▶ _Work instruction_:
In the entries below, find the line with "The height and" and the line with "Select Yes for". Reproduce those two lines and every line between them exactly, and nothing more.

▶ _Listed entries_:

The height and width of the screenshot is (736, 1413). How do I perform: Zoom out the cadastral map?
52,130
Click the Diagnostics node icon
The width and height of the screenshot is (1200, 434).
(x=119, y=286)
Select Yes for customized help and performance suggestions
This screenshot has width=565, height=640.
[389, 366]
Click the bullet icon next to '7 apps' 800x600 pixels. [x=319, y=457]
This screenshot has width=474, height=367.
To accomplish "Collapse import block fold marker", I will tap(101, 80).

* * *

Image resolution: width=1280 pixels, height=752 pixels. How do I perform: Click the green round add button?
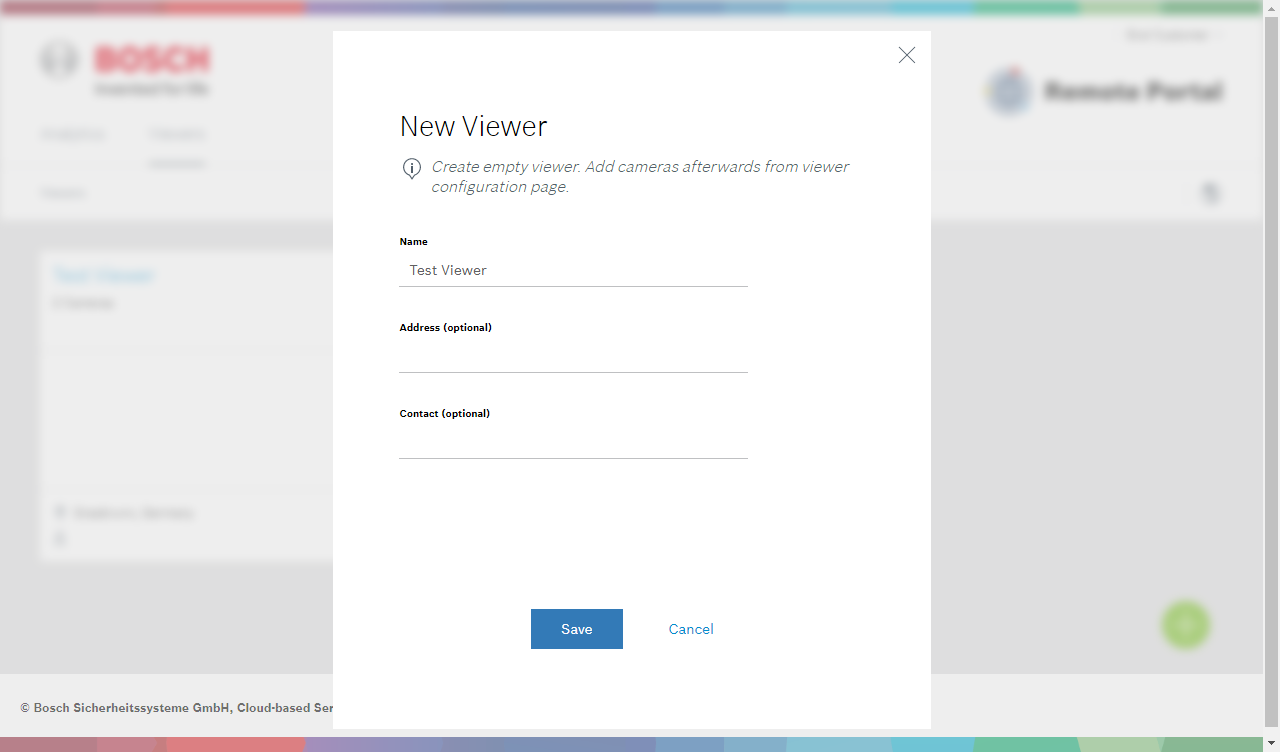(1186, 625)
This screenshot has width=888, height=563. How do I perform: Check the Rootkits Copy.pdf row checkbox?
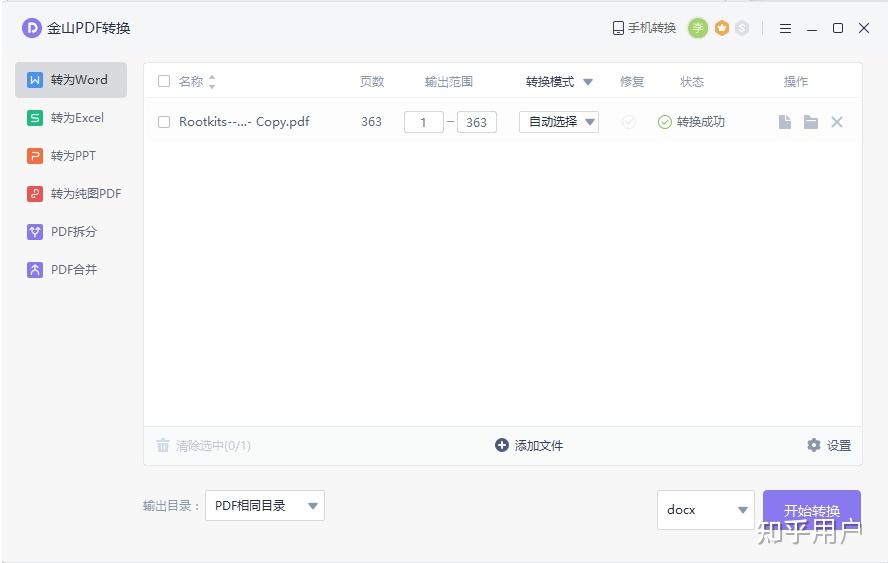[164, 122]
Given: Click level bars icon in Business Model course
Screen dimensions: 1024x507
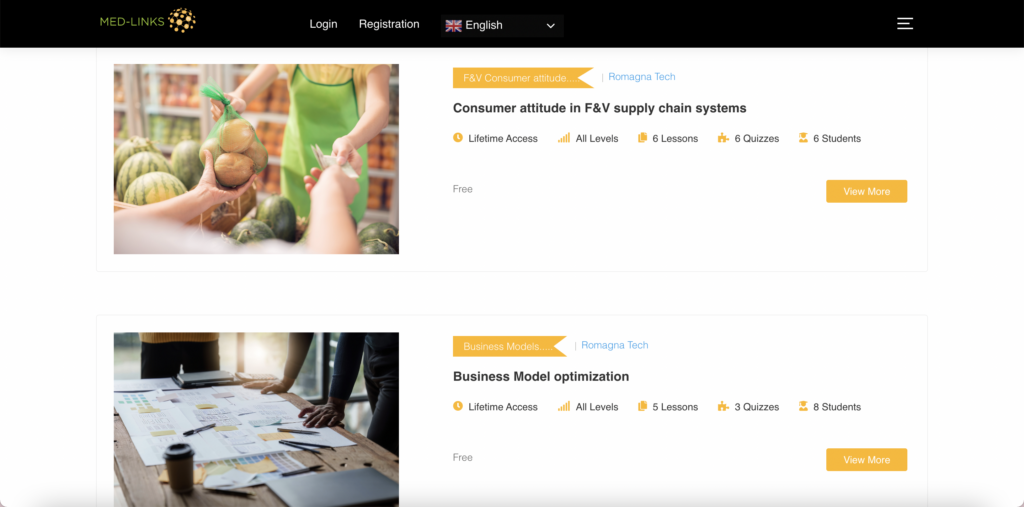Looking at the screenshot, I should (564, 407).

* * *

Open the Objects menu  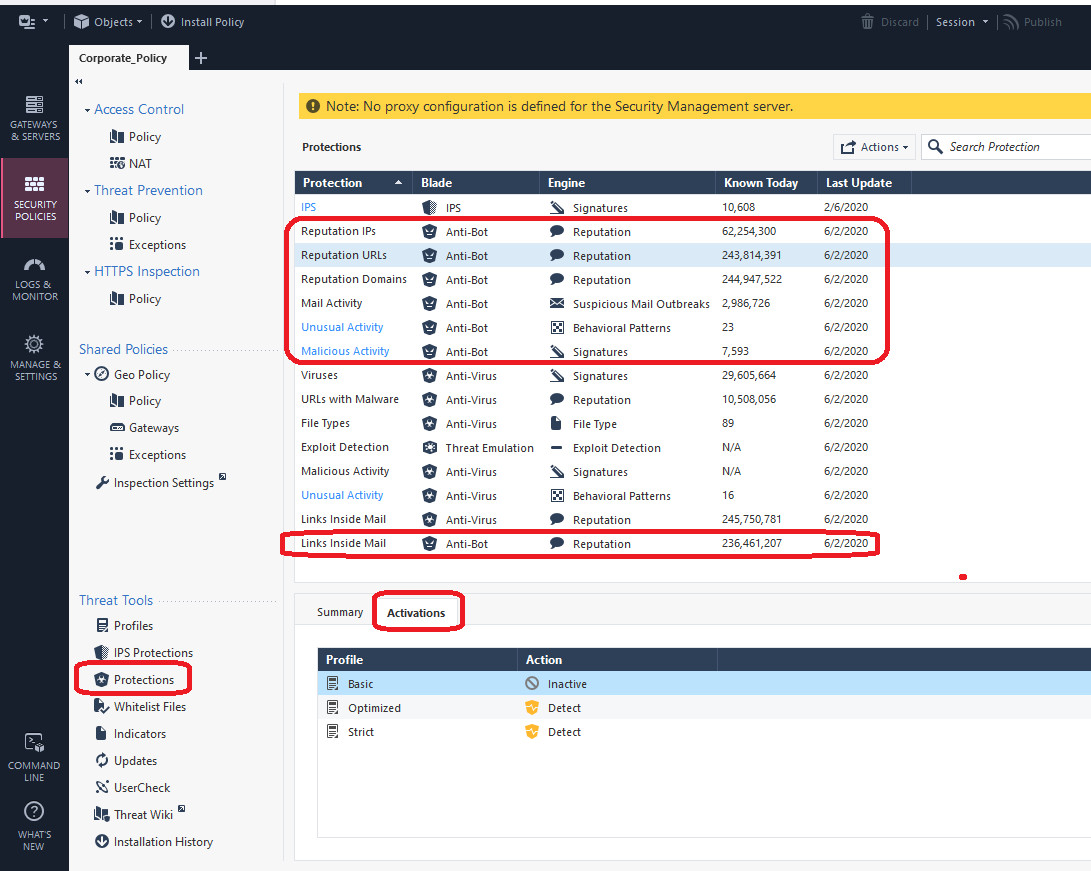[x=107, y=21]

▶ _Reply to the exercise_:
The height and width of the screenshot is (736, 1413). How do I perform: Zoom out the cadastral map?
52,130
Click the Diagnostics node icon
The width and height of the screenshot is (1200, 434).
(x=119, y=286)
Select Yes for customized help and performance suggestions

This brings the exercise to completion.